--- begin Passage provided ---

# New boots - tightness around big toe



## speedjason (May 2, 2013)

Seems like there is too much movement around the ankle area. Try tighten around the ankle.
Also before you tighten the laces, kick the foot into the heels and then tighten.
What kind of socks are you wearing? Too thick socks can cause too much movement.


----------



## zhengf2 (Mar 11, 2014)

speedjason said:


> Seems like there is too much movement around the ankle area. Try tighten around the ankle.
> Also before you tighten the laces, kick the foot into the heels and then tighten.
> What kind of socks are you wearing? Too thick socks can cause too much movement.


Is there a way to tighten the ankle area with speed lacing? I've already tightened the inner liner as far as it'll go. And yeah I kick the foot into the heel before tightening

I'm wearing wigam snowboarding socks - they're quite thin


----------



## shitty shredder (Feb 6, 2016)

Heat mold them first.


----------



## ridinbend (Aug 2, 2012)

shitty shredder said:


> Heat mold them first.


Your foot will produce enough heat to mold them comfortably after a few days of wearing the boots. If you don't ride very often, it'll be in your best interest to have the toe box pushed out slightly by heat molding.


----------



## speedjason (May 2, 2013)

zhengf2 said:


> Is there a way to tighten the ankle area with speed lacing? I've already tightened the inner liner as far as it'll go. And yeah I kick the foot into the heel before tightening
> 
> I'm wearing wigam snowboarding socks - they're quite thin


Hmmmm, should be. I mean most boots have at least two zones.
There are two pulls right? One is for upper one is for lower.


----------



## shitty shredder (Feb 6, 2016)

No it won't. It takes 230 degrees. I used to listen to people who said that, and I finally did it anyway. It makes such a massive difference that I regret I ever listened.


----------



## zhengf2 (Mar 11, 2014)

speedjason said:


> Hmmmm, should be. I mean most boots have at least two zones.
> There are two pulls right? One is for upper one is for lower.


Oh that's what i mean, because it's tightening the upper and the lower i don't have a huge amount of control over the mid ankle area - but yeah it's as tight as i can make it

i think i'll take it to REI tomorrow and ask one of the boot guys if they think it's an appropriate fit. Or at least try on their boots with 1/2 size up and see if it's better. They do heat molding there too i believe
Feel kinda bad though wasting their time since i won't be buying a boot...might buy some wax or something


----------



## speedjason (May 2, 2013)

--- end Passage provided ---

## Jobs
a. In the boot-fit thread, rewrite the paragraph that begins "Your foot will produce enough heat" more briefly, keeping its main points.
b. Resume the boot-fit thread from its last line by writing the post that comes next.

--- begin Data provided ---

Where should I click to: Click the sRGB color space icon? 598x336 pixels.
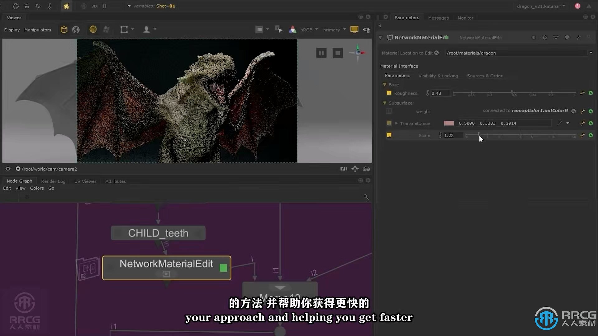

--- end Data provided ---

## Results for the exercise
a. After a few days of wear, the heat from your foot will mold the boots comfortably. If you don't ride often, it's better to heat mold them so the toe box gets pushed out a little.

b.
zhengf2 said:


> Oh that's what i mean, because it's tightening the upper and the lower i don't have a huge amount of control over the mid ankle area - but yeah it's as tight as i can make it
> 
> i think i'll take it to REI tomorrow and ask one of the boot guys if they think it's an appropriate fit. Or at least try on their boots with 1/2 size up and see if it's better. They do heat molding there too i believe
> Feel kinda bad though wasting their time since i won't be buying a boot...might buy some wax or something


Well its not waste of time. Not all feet are the same so you have to try all shapes and sizes. I take your feet are probably on the narrow size so maybe try Salomon?


----------



## wrathfuldeity (Oct 5, 2007)

see the boot faq...

you could do a butterfly wrap, c or j bars to the outside of the liner...that way when you tighten the inner laces...there is more liner to compress around the loose areas

and some good insoles will help hold your foot back...so that ur not getting toe jam on heelside turns.


----------



## MMSlasher (Mar 18, 2016)

What did you end up doing cuz I am in a similar boat and am curious if you fixed your issue.


----------



## neni (Dec 24, 2012)

If ones foot slips back n forth: first step is to get proper insoles which hold the foot in pisition.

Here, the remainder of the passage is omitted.